The fact remains that sportsmen and alcohol are hardly strangers in the night, and most of the game's mythical booze-ups have involved Australian cricketers. And while such binges are far less common in the new professional era, you'll still spot the odd cricketer at the bar on an evening off, just as you might spy a doctor, journalist or accountant.

It's also a well-documented fact that some of the game's legends were more than fond of the grog. Harold Larwood was rumoured to be fond of a pint during the lunch interval, while Gary Sobers' exploits while in the company of mercurial Scottish football legend Jim Baxter are mentioned over the course of an entire chapter - Drunk and Sobers in Nottingham - in Baxter's biography.

In Sunny Days, Sunil Gavaskar talks of how West Indian greats like Rohan Kanhai used to come to his room on the 1971 tour and walk off with the bottles of rum that had been left for the visitors. And going back two decades, Keith Miller - the Errol Flynn of the cricket fields - liked an evening out, often arriving back at the hotel so late that he barely had time to change from dinner jacket to flannels before heading to the ground.

While the fitness trainers of today might tell you that these players could have made even greater use of their talent with a more disciplined lifestyle, it's doubtful whether Sobers, Kanhai, Miller and others like them would have captivated the public so much had they been tucked in bed by 9pm every evening.

The beauty of cricket lies in the fact that it can accommodate an Eddo Brandes, a Merv Hughes and a David Boon, men with far from svelte physiques and a fondness for the lager. Boon is now a national selector, and would no doubt have watched the Symonds story unfold with keen interest, given that he still holds the record for the most beer cans consumed on a flight to the UK from Sydney.

Talk of such athletes being poor role models is also incredibly lame. Young men with money and time to burn, living in a celebrity bubble completely isolated from the harsher realities of life, will always struggle to get a sense of perspective and walk the straight and narrow. For every Sachin Tendulkar, Rahul Dravid or Michael Owen, there are likely to be ten Shoaib Akhtars. To expect a community of largely immature folk - "Elite athletes are just big kids at heart," said Greg Chappell in a recent chat with Wisden Asia Cricket - to act as torchbearers for youth is nothing less than scraping the bottom of the barrel, escapism in its worst form.

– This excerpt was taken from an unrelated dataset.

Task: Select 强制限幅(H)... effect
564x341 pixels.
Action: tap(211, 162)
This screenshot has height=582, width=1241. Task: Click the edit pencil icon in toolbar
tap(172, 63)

Symonds let his team-mates down, and paid the price for it. The chances are that he'll think twice before heading into town on the eve of a big game in future. But let's not err on the side of the proselytizers. Symonds didn't assault anyone, nor did he rain down bombs from the sky on innocent civilians. Like Shane Warne, whose peccadilloes don't really concern anyone but himself and his family, all he was guilty of was a loss of self-control. There are worse crimes, and better ways to fill reams of newsprint.